TEXT ▸

# How youtube and streaming services are changing classical music



## science (Oct 14, 2010)

I have two thoughts on this: 

(1) The canon is breaking down. In the past, music was expensive so people took recommendations seriously. The canons mattered - not only the canon of compositions, but the canon of "great recordings." But now essentially everything is available at no extra cost, so people pay less attention to recommendations. In fact, the more famous recordings are less likely to be available (because the owners work a little harder to protect them from piracy), so people are actually more likely to hear other music. Music that was rarely recorded or performed prior to the 1980s (Naxos, CPO, Chandos, Hyperion, etc.) is now more accessible and therefore becoming more popular than the old warhorses that DG, EMI, and Sony depended on in the LP and CD eras. 

(1a) There's good and bad to this. The good is that a lot of avant-garde 20th and 21st century music was really expensive, and now it's free. The bad is that everything else is also free, and... well, my personal opinion is that the cream isn't necessarily rising to the top.... Probably wise not to say more about that. 

(2) Recorded music cannot remain profitable much longer. Musicians will have to make their living from live performance, with recordings being essentially charity for people who can't afford live music. 

What other effects do you think free music is having or will have?


----------



## MatthewWeflen (Jan 24, 2019)

I tend to think that YouTube will be a net positive to classical music. People who have enough money to patronize live music won't be satisfied with a tiny screen and subpar sound. People whose budgets are better suited to purchasing recordings and whose tastes are already aligned with classical are going to be exposed to more recordings and correspondingly purchase more of them. The kind of person who would be satisfied with a YouTube viewing window probably wasn't in either of these two categories, and so no sales are lost.

As far as quality of music, I think the best will still rise to the top and the canon will remain the canon, just as it has for the century or so since the gramophone.


----------



## Jacck (Dec 24, 2017)

I tend to agree with MatthewWeflen. Since 30 years ago, we have been hearing how piracy will kill computer games. Actually the opposite is true
https://arstechnica.com/gaming/2017...acy-doesnt-hurt-game-sales-may-actually-help/
or in music, it damages the most successful, but helps the less successful
https://torrentfreak.com/piracy-can-help-music-sales-of-many-artists-research-shows-180128/
There are both positive and negative impacts of youtube. I think overall the effect is positive for classical music. It can even be saving it. Now people have access to all this wonderful music and can check it at no cost and get hooked on it. In the past, whether you become a classical fan or not was largely a function of your social milieu. Now everybody can become a fan. And it has a very positive effect for the less known and formerly obscure composers, who now can get another change at reevaluation.


----------



## ZJovicic (Feb 26, 2017)

These guys explained it well:


----------



## larold (Jul 20, 2017)

Not everything is available free, regardless of what some people may think. One of my favorite recordings, Rossini's Messe di Gloria, a choral masterpiece never before known that was recorded for the first time by Herbert Handt on a Philips LP in 1976, has still never been available on any other medium including YouTube. This is just one example of scores I can cite from my own collection of recordings going back to the 1940s.

In my opinion people that spend their time listening to free music are getting what they pay for. 
And I would agree this has damaged the recording industry, at least for classical music.

Leonard Maltin assessed this in the final version (2015) of his movie guide saying in a world where people increasingly want something for free there is no room for his and his partners' expertise.

PROVIDED MATERIAL ▸
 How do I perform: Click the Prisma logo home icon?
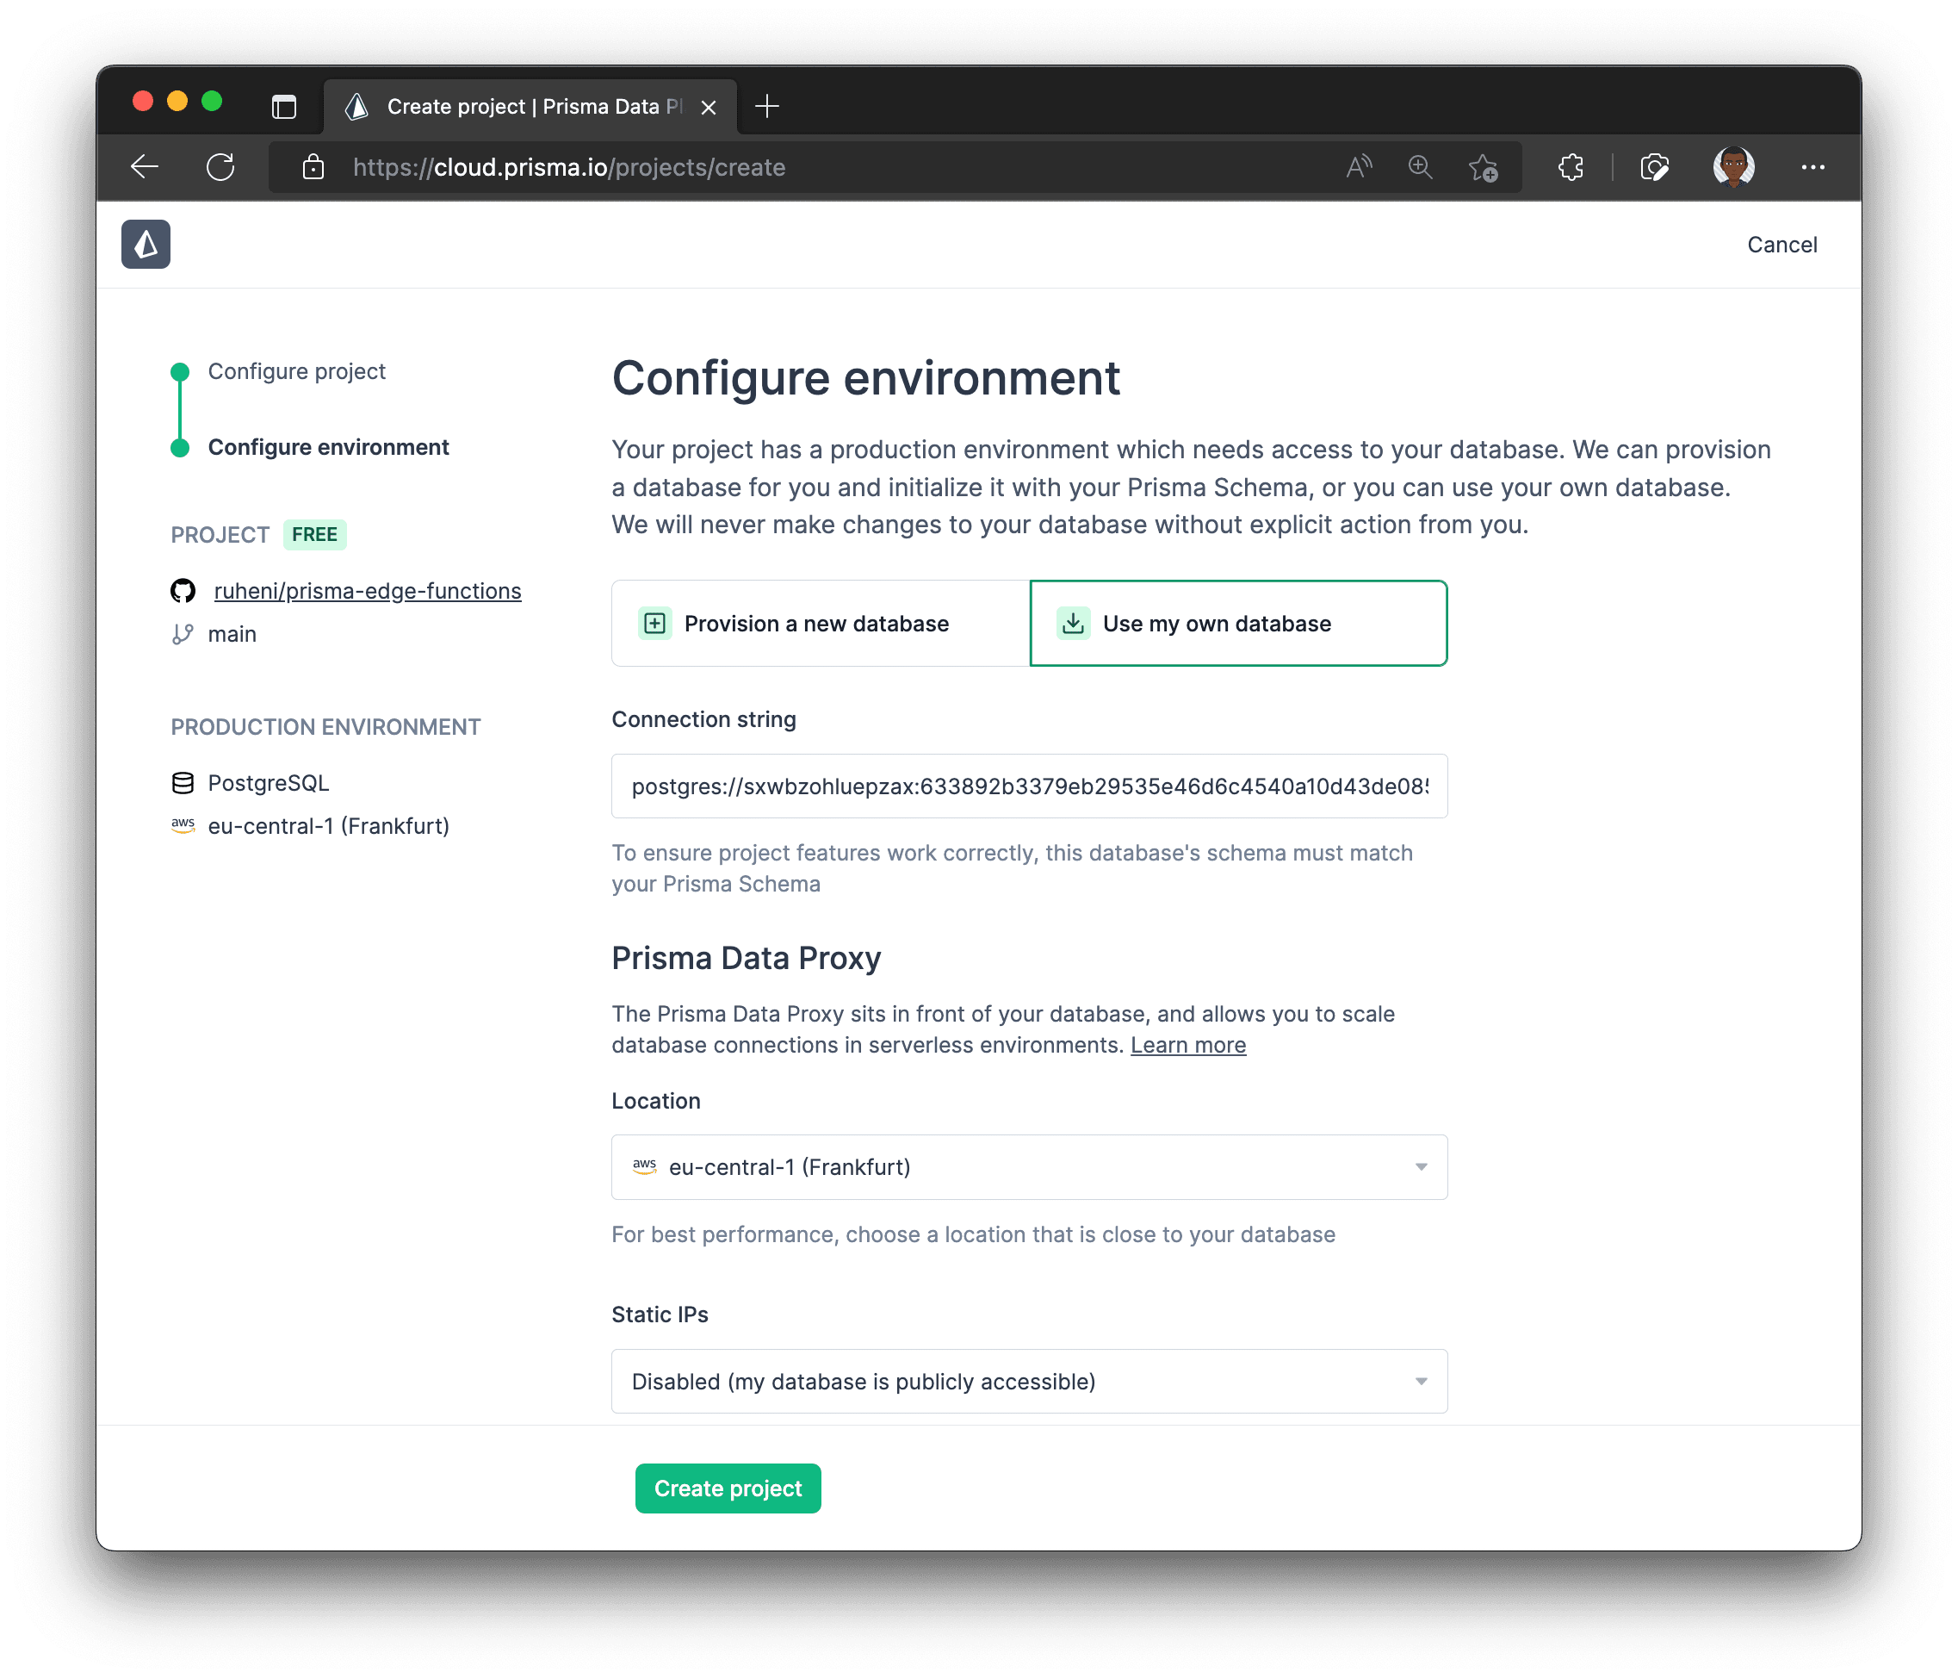tap(146, 244)
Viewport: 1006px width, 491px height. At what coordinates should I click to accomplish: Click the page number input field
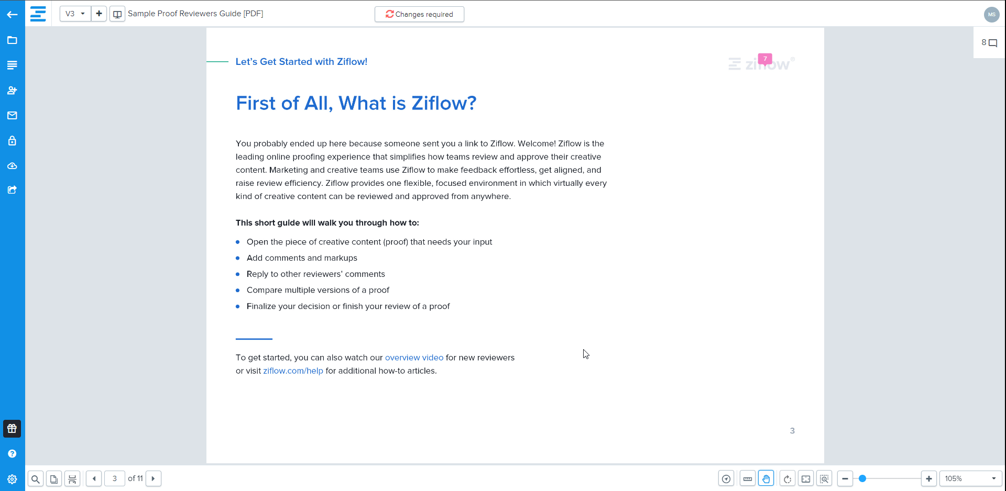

THE TASKS ▸
1. Reproduce the section of the forum thread on streaming and classical music starting at "I tend to think" and ending at "since the gramophone.".
2. Write the next part of the forum thread on streaming and classical music, picking up after its final sentence.
The material plays no part in this work.

FINAL RESULTS ▸
1.
I tend to think that YouTube will be a net positive to classical music. People who have enough money to patronize live music won't be satisfied with a tiny screen and subpar sound. People whose budgets are better suited to purchasing recordings and whose tastes are already aligned with classical are going to be exposed to more recordings and correspondingly purchase more of them. The kind of person who would be satisfied with a YouTube viewing window probably wasn't in either of these two categories, and so no sales are lost.

As far as quality of music, I think the best will still rise to the top and the canon will remain the canon, just as it has for the century or so since the gramophone.

2.
I don't think it is necessarily the availability of free material that has destroyed taste; I think it is the idea that acquiring something free is preferable to acquiring something worthwhile. This is hardly a new idea invented digitally by the Internet or anything else. Yet I don't think zeitgeist is the sole reason for this phenomenon.

Compared to the relatively recent past we live in an era without a consensus historically great classical music conductor. No violinist today is said by critics to compare to Kreisler, Oistrakh or Heifetz. The sound of world orchestras, which once was different depending on national characteristics, is today homogenized. One orchestra pretty much sounds like another.

Perhaps the height of this flattening is there hasn't been a composer or a new composition that has set the world on its ear for four decades. Is it any wonder people want this all for free?


----------



## ZJovicic (Feb 26, 2017)

larold said:


> Not everything is available free, regardless of what some people may think. One of my favorite recordings, Rossini's Messe di Gloria, a choral masterpiece never before known that was recorded for the first time by Herbert Handt on a Philips LP in 1976, has still never been available on any other medium including YouTube. This is just one example of scores I can cite from my own collection of recordings going back to the 1940s.
> 
> In my opinion people that spend their time listening to free music are getting what they pay for.
> And I would agree this has damaged the recording industry, at least for classical music.
> ...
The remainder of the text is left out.